The Air Line Pilots Association is stepping up its call for
the FAA to require secondary cockpit barriers on new commercial passenger
The union's campaign comes as the FAA is nearly two months
late in complying with a congressional mandate to issue an order requiring the
secondary barriers. The mandate was signed into law by President Donald Trump
in early October 2018 as part of last year’s FAA Reauthorization Act. Congress gave
the aviation agency a year to issue the order.
The second doors would enable a pilot to close the door to
the cockpit before opening a door to the airplane cabin. As such, they could
prevent a hijacker, from rushing the cockpit when a pilot steps out to use the lavatory.
Passage of the mandate last year came after a lobbying
effort from ALPA that had gone on since 9/11.

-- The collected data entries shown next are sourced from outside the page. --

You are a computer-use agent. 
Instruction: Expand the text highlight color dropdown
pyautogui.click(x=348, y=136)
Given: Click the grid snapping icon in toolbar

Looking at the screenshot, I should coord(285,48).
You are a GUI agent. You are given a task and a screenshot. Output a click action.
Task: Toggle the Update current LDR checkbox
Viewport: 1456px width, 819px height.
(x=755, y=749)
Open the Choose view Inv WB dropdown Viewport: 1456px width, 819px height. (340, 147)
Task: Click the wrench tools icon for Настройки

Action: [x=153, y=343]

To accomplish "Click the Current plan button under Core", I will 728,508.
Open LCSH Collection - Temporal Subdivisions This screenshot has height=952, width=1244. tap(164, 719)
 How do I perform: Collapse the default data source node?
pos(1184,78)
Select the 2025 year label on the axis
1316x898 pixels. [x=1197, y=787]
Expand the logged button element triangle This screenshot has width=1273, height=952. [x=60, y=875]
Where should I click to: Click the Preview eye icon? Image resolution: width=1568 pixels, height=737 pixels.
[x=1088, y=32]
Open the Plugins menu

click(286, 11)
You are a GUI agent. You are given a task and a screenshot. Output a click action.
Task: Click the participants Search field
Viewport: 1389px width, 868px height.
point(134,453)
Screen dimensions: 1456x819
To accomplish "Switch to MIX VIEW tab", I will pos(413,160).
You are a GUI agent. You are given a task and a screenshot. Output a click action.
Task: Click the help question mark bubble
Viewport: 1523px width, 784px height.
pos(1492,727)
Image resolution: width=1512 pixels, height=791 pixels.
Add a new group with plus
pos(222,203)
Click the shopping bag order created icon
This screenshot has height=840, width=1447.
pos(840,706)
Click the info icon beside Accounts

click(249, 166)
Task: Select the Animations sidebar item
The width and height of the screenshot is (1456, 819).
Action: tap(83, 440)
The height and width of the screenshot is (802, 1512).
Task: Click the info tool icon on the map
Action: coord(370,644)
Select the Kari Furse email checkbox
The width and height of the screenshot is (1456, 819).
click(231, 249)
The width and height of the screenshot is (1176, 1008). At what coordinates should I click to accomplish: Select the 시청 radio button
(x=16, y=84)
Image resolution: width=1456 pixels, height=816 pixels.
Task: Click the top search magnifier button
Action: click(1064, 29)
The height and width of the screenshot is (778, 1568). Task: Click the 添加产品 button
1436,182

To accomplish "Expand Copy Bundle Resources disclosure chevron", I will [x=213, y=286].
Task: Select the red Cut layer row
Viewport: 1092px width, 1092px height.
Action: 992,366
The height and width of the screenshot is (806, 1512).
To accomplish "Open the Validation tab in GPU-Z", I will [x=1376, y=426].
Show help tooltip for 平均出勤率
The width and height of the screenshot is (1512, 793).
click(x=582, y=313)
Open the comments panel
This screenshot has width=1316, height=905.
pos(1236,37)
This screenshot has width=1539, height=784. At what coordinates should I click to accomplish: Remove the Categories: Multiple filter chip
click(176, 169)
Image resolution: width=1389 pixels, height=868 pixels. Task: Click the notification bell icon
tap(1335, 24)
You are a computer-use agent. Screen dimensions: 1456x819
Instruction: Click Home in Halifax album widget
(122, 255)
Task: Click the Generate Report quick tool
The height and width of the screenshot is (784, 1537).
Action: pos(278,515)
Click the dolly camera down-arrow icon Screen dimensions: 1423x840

In a statement, the FAA said that it has begun to take
action on the mandate.
"The FAA has tasked the Aviation Rulemaking Advisory Committee
(ARAC) to provide recommendations and benefit/cost data to support and expedite
the rulemaking process on secondary cockpit barriers," the agency said. "The
working group, which includes ALPA as the co-chair, has convened and will
provide FAA a progress report at the December 2019 ARAC meeting."
But in a Nov. 21 letter to FAA administrator Stephen
Dickson, ALPA president Joseph DePete said that ARAC's deliberations are a
waste of taxpayer dollars and that they are designed only to delay implementation
of the secondary barrier rule. The FAA, DePete noted, had contractor RTCA Inc.
develop a minimum performance standard for secondary cockpit barriers in 2009
and the agency codified that standard in 2015.
"Let’s not wait for
another 9/11 type terror attack before action is taken," DePete wrote. "We
should forego the charade of the working group, and instead utilize the data we
already have and implement the law -- immediately."